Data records
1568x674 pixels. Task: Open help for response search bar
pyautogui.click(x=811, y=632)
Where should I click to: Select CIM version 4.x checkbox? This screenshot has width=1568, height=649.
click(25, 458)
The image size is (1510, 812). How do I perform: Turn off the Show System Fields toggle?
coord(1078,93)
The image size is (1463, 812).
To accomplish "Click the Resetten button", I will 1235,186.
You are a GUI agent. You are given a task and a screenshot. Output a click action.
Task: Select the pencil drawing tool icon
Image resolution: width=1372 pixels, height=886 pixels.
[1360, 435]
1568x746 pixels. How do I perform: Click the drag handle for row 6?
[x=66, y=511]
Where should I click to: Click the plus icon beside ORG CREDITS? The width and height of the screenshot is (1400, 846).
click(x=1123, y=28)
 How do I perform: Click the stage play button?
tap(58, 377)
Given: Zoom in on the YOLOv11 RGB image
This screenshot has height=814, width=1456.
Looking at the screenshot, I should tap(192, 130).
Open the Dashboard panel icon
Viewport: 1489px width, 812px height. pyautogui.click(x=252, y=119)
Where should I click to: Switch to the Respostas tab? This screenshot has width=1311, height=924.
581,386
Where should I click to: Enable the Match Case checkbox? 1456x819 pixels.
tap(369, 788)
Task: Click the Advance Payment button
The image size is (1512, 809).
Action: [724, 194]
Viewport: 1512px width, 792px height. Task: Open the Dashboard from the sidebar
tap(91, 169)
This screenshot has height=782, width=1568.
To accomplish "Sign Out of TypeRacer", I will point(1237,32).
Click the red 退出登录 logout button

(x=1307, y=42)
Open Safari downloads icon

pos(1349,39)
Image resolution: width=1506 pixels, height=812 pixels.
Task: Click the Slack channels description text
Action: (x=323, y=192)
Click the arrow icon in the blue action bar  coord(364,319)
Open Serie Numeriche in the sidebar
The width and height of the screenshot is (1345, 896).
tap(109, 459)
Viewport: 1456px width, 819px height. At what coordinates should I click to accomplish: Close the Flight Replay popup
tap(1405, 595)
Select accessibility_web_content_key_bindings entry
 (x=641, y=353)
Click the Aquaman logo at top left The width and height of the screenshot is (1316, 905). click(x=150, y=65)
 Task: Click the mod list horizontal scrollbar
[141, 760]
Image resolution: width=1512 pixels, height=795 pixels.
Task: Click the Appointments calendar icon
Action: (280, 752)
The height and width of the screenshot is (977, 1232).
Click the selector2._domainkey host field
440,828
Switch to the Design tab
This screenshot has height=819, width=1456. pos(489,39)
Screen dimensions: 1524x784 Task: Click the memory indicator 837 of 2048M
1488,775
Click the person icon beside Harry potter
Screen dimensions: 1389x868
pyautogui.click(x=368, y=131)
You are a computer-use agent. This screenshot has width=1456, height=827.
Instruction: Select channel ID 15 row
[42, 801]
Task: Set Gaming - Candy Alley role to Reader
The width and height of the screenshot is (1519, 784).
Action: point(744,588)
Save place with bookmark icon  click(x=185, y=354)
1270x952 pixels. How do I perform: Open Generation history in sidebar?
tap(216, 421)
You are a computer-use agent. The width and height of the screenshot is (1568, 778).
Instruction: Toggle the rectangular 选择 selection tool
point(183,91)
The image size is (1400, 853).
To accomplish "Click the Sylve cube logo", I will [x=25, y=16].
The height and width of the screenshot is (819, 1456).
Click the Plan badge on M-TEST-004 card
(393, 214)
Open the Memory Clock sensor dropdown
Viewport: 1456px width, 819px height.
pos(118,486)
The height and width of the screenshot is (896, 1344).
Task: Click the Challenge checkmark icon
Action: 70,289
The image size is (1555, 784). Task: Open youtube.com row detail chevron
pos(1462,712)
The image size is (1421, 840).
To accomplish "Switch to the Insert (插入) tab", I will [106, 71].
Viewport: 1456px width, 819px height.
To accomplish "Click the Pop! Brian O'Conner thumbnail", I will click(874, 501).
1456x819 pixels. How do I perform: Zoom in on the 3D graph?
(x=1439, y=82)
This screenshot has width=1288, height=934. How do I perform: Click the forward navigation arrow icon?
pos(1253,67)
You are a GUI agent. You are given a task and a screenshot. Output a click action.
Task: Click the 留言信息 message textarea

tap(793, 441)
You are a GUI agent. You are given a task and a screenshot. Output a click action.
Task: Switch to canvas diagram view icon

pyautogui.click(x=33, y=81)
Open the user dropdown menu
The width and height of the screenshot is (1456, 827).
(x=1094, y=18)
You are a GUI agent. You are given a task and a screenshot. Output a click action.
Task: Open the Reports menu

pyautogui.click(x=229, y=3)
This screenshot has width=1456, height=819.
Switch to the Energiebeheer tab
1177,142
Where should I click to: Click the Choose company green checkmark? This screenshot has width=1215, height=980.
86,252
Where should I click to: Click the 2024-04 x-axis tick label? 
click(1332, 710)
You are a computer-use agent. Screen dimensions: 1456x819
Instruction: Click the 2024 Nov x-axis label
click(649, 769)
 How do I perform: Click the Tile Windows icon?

» **Exercise directions**:
Write out every entry again, exactly as it appears.

» **Exercise solution**:
1568x674 pixels. Task: Open help for response search bar
pyautogui.click(x=811, y=632)
Where should I click to: Select CIM version 4.x checkbox? This screenshot has width=1568, height=649.
click(25, 458)
The image size is (1510, 812). How do I perform: Turn off the Show System Fields toggle?
coord(1078,93)
The image size is (1463, 812).
To accomplish "Click the Resetten button", I will 1235,186.
You are a GUI agent. You are given a task and a screenshot. Output a click action.
Task: Select the pencil drawing tool icon
Image resolution: width=1372 pixels, height=886 pixels.
[1360, 435]
1568x746 pixels. How do I perform: Click the drag handle for row 6?
[x=66, y=511]
Where should I click to: Click the plus icon beside ORG CREDITS? The width and height of the screenshot is (1400, 846).
click(x=1123, y=28)
 How do I perform: Click the stage play button?
tap(58, 377)
Given: Zoom in on the YOLOv11 RGB image
This screenshot has height=814, width=1456.
Looking at the screenshot, I should tap(192, 130).
Open the Dashboard panel icon
Viewport: 1489px width, 812px height. pyautogui.click(x=252, y=119)
Where should I click to: Switch to the Respostas tab? This screenshot has width=1311, height=924.
581,386
Where should I click to: Enable the Match Case checkbox? 1456x819 pixels.
tap(369, 788)
Task: Click the Advance Payment button
The image size is (1512, 809).
Action: [724, 194]
Viewport: 1512px width, 792px height. Task: Open the Dashboard from the sidebar
tap(91, 169)
This screenshot has height=782, width=1568.
To accomplish "Sign Out of TypeRacer", I will point(1237,32).
Click the red 退出登录 logout button

(x=1307, y=42)
Open Safari downloads icon

pos(1349,39)
Image resolution: width=1506 pixels, height=812 pixels.
Task: Click the Slack channels description text
Action: (x=323, y=192)
Click the arrow icon in the blue action bar  coord(364,319)
Open Serie Numeriche in the sidebar
The width and height of the screenshot is (1345, 896).
tap(109, 459)
Viewport: 1456px width, 819px height. At what coordinates should I click to accomplish: Close the Flight Replay popup
tap(1405, 595)
Select accessibility_web_content_key_bindings entry
 (x=641, y=353)
Click the Aquaman logo at top left The width and height of the screenshot is (1316, 905). click(x=150, y=65)
 Task: Click the mod list horizontal scrollbar
[141, 760]
Image resolution: width=1512 pixels, height=795 pixels.
Task: Click the Appointments calendar icon
Action: (280, 752)
The height and width of the screenshot is (977, 1232).
Click the selector2._domainkey host field
440,828
Switch to the Design tab
This screenshot has height=819, width=1456. pos(489,39)
Screen dimensions: 1524x784 Task: Click the memory indicator 837 of 2048M
1488,775
Click the person icon beside Harry potter
Screen dimensions: 1389x868
pyautogui.click(x=368, y=131)
You are a computer-use agent. This screenshot has width=1456, height=827.
Instruction: Select channel ID 15 row
[42, 801]
Task: Set Gaming - Candy Alley role to Reader
The width and height of the screenshot is (1519, 784).
Action: point(744,588)
Save place with bookmark icon  click(x=185, y=354)
1270x952 pixels. How do I perform: Open Generation history in sidebar?
tap(216, 421)
You are a computer-use agent. The width and height of the screenshot is (1568, 778).
Instruction: Toggle the rectangular 选择 selection tool
point(183,91)
The image size is (1400, 853).
To accomplish "Click the Sylve cube logo", I will [x=25, y=16].
The height and width of the screenshot is (819, 1456).
Click the Plan badge on M-TEST-004 card
(393, 214)
Open the Memory Clock sensor dropdown
Viewport: 1456px width, 819px height.
pos(118,486)
The height and width of the screenshot is (896, 1344).
Task: Click the Challenge checkmark icon
Action: 70,289
The image size is (1555, 784). Task: Open youtube.com row detail chevron
pos(1462,712)
The image size is (1421, 840).
To accomplish "Switch to the Insert (插入) tab", I will [106, 71].
Viewport: 1456px width, 819px height.
To accomplish "Click the Pop! Brian O'Conner thumbnail", I will click(874, 501).
1456x819 pixels. How do I perform: Zoom in on the 3D graph?
(x=1439, y=82)
This screenshot has width=1288, height=934. How do I perform: Click the forward navigation arrow icon?
pos(1253,67)
You are a GUI agent. You are given a task and a screenshot. Output a click action.
Task: Click the 留言信息 message textarea

tap(793, 441)
You are a GUI agent. You are given a task and a screenshot. Output a click action.
Task: Switch to canvas diagram view icon

pyautogui.click(x=33, y=81)
Open the user dropdown menu
The width and height of the screenshot is (1456, 827).
(x=1094, y=18)
You are a GUI agent. You are given a task and a screenshot. Output a click action.
Task: Open the Reports menu

pyautogui.click(x=229, y=3)
This screenshot has width=1456, height=819.
Switch to the Energiebeheer tab
1177,142
Where should I click to: Click the Choose company green checkmark? This screenshot has width=1215, height=980.
86,252
Where should I click to: Click the 2024-04 x-axis tick label? 
click(1332, 710)
You are a computer-use agent. Screen dimensions: 1456x819
Instruction: Click the 2024 Nov x-axis label
click(649, 769)
 How do I perform: Click the Tile Windows icon?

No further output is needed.